High-yield: Patients on eculizumab (anti-C5) are functionally terminal-complement deficient → must receive meningococcal vaccination before therapy (iatrogenic Neisseria risk mirrors C5–C9 deficiency).
Key differentials and discriminators
- Hereditary vs acquired angioedema: both have low C4; acquired (associated with lymphoproliferative disease/autoantibody) has low C1q, whereas hereditary has normal C1q.
- Bradykinin-mediated (HAE) vs histamine-mediated (allergic) angioedema: HAE has no urticaria/itch, no response to adrenaline/antihistamine; allergic angioedema has urticaria and responds to adrenaline.
- Pyogenic-infection deficiencies (C3, Factor I/H) vs Neisseria-only deficiencies (C5–C9, properdin): infection spectrum is the clincher.
- Early-classical deficiencies (C1, C4, C2) stand out by autoimmunity/SLE as the presenting feature.
Mnemonics
- "Naughty Pediatricians (Properdin) and Children (C5–C9) get Neisseria." → properdin + terminal complement deficiency → Neisseria.
- C2 = Common-est; C3 = Calamitous (most severe).
- Anaphylatoxins = "345a" (C3a, C4a, C5a); potency C5a > C3a > C4a.
- MAC = C5b6789, and C9 makes the hole.
- HAE: "Bradykinin Burns, not Histamine" → adrenaline/antihistamine useless; give C1-INH/icatibant.
Recently asked / exam angle
- Which complement protein is the receptor for EBV? → CR2 (CD21).
- Most potent anaphylatoxin / chemotactic factor? → C5a.
- Most common complement deficiency? → C2; most severe? → C3.
- Recurrent Neisseria infections point to deficiency of? → C5–C9 (terminal) or properdin.

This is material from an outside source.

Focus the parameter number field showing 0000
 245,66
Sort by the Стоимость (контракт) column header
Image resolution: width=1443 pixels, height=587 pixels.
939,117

- PNH mechanism → loss of GPI-anchored CD55 + CD59 due to PIGA mutation; treat with eculizumab.
- Best screening test in hereditary angioedema → low C4; treatment of acute attack → C1-INH concentrate / icatibant, NOT adrenaline.
- CH50 zero with normal AH50 → classical-specific early-component deficiency.

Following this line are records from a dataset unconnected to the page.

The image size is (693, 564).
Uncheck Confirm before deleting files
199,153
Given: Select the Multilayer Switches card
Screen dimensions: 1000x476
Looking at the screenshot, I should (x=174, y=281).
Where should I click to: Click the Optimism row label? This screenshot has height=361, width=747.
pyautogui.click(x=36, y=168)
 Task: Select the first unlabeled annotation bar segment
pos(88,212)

- Which Ig fixes complement best? → IgM (then IgG3 > IgG1).
- Low C3 with normal C4 in glomerulonephritis → post-streptococcal GN or MPGN II (C3 nephritic factor).
- Only positive regulator of complement? → properdin.
Rapid revision
- Complement proteins are heat-labile (destroyed at 56°C, 30 min) and made mainly by the liver.

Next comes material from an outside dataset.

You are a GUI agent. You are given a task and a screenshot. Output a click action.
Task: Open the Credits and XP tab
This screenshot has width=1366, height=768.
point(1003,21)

- C3 is central; all three pathways converge on its cleavage.
- Classical pathway needs antibody (IgM best, then IgG3/IgG1); alternative and lectin are antibody-independent.
- Classical/lectin C3 convertase = C4b2a; alternative C3 convertase = C3bBb (stabilised by properdin).
- MAC = C5b–C9; C9 polymerises to form the lytic pore; kills Neisseria.
- C5a = most potent anaphylatoxin + neutrophil chemotaxin; C3b = chief opsonin.
- CR2 (CD21) is the EBV receptor; CR1 (CD35) clears immune complexes.
- C2 deficiency = commonest; C3 deficiency = most severe (pyogenic + immune-complex disease).
- Terminal (C5–C9) and properdin deficiency → recurrent Neisseria infections.
- Hereditary angioedema = AD C1-INH deficiency, bradykinin-mediated, low C4, normal C1q, no urticaria; treat with C1-INH/icatibant — adrenaline/antihistamines do not work.
- PNH = loss of GPI-anchored CD55 + CD59 (PIGA mutation) → intravascular haemolysis; treat with eculizumab (anti-C5).
- CH50 screens classical + terminal; AH50 screens alternative; both low → defect in a shared component (C3 or C5–C9).